An actor portraying Albert Einstein. He is sat at a desk with papers and books and a chalkboard behind him
Einstein and the Bomb. Netflix

After surviving the events of World War I, Einstein then decided to make the major decision to leave Germany forever, ultimately leading to the scientist to never return to the country.

Due to his increase in fame at the time and his continued success, his theories were subject to backlash. One Hundred Authors Against Einstein was published in 1931, marking a major movement of scientists shifting away from Einstein's thinking.

Einstein also became a major target of the rising Nazi movement, who branded Einstein's theories as "Jewish physics" and incited hatred over his theories and arranged public book burnings.

It was in December 1932 that Einstein made the decision to leave Germany and his home in Berlin, where he had lived since 1914. During this time, Adolf Hitler had come to power in Germany and Einstein had publicly criticised his policies, resigned from the Prussian Academy of Sciences in Berlin and applied for release from his Prussian (now German) citizenship. As a result, Einstein was ruthlessly lambasted by the German press and his Berlin home became the subject of Nazi raids.

The new government confiscated his and his wife’s bank accounts and his personal sailboat, with Einstein eventually learning that the Nazis had sold his boat and turned his cottage into a camp for the Hitler Youth.

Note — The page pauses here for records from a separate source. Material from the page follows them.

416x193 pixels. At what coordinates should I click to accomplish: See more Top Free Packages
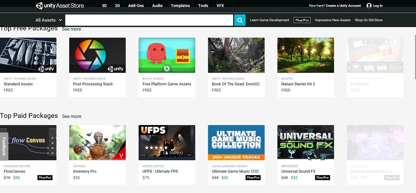tap(72, 29)
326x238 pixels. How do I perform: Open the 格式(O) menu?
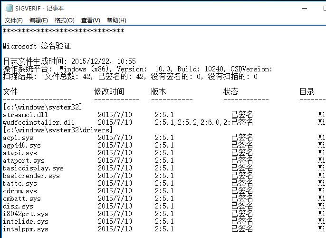pyautogui.click(x=65, y=20)
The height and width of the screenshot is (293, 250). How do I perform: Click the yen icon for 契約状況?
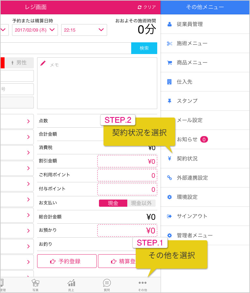[170, 159]
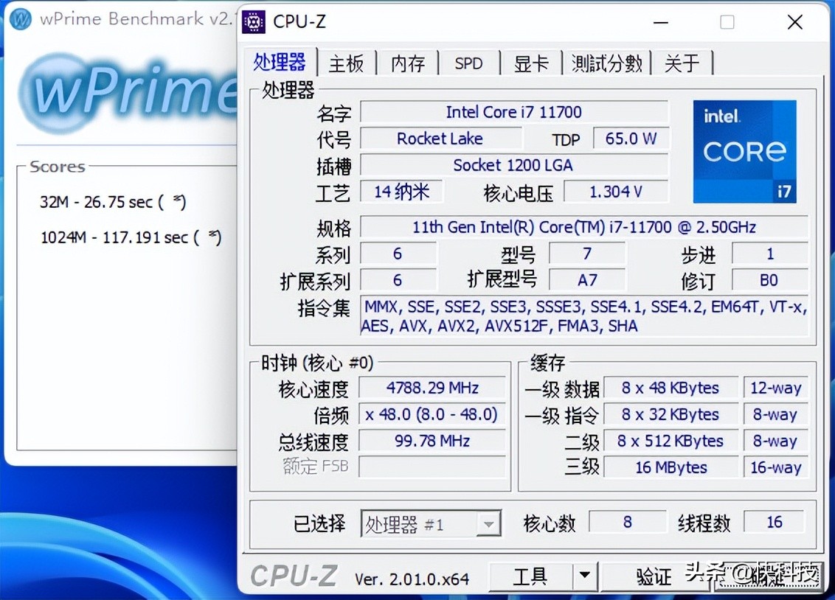
Task: Click the Intel Core i7 logo badge
Action: click(744, 151)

A photo of Albert Einstein being interviewed.
Albert Einstein. Netflix

Without a permanent place to live, Einstein was able to flee Germany with the help of the Academic Assistance Council, founded by British Liberal politician William Beveridge in 1933 to aid academics in escaping rising Nazi persecution at the time. He lived in Belgium for a brief period of time, where the Belgian royal family provided the scientist with police protection after it was clear Einstein was becoming a main enemy and target for the Nazis.

A photo was found of Einstein in a German magazine at the time with the caption "not yet hanged", coming after the deaths of his peers and friends. Einstein later told a Paris-based correspondent: “I really had no idea my head was worth all that.”

Einstein quietly made his journey out of Belgium and to the UK after being invited to visit by British MP and friend Oliver Locker-Lampson. Locker-Lampson offered Einstein a place to stay – an isolated cabin on Roughton Heath near Cromer, Norfolk.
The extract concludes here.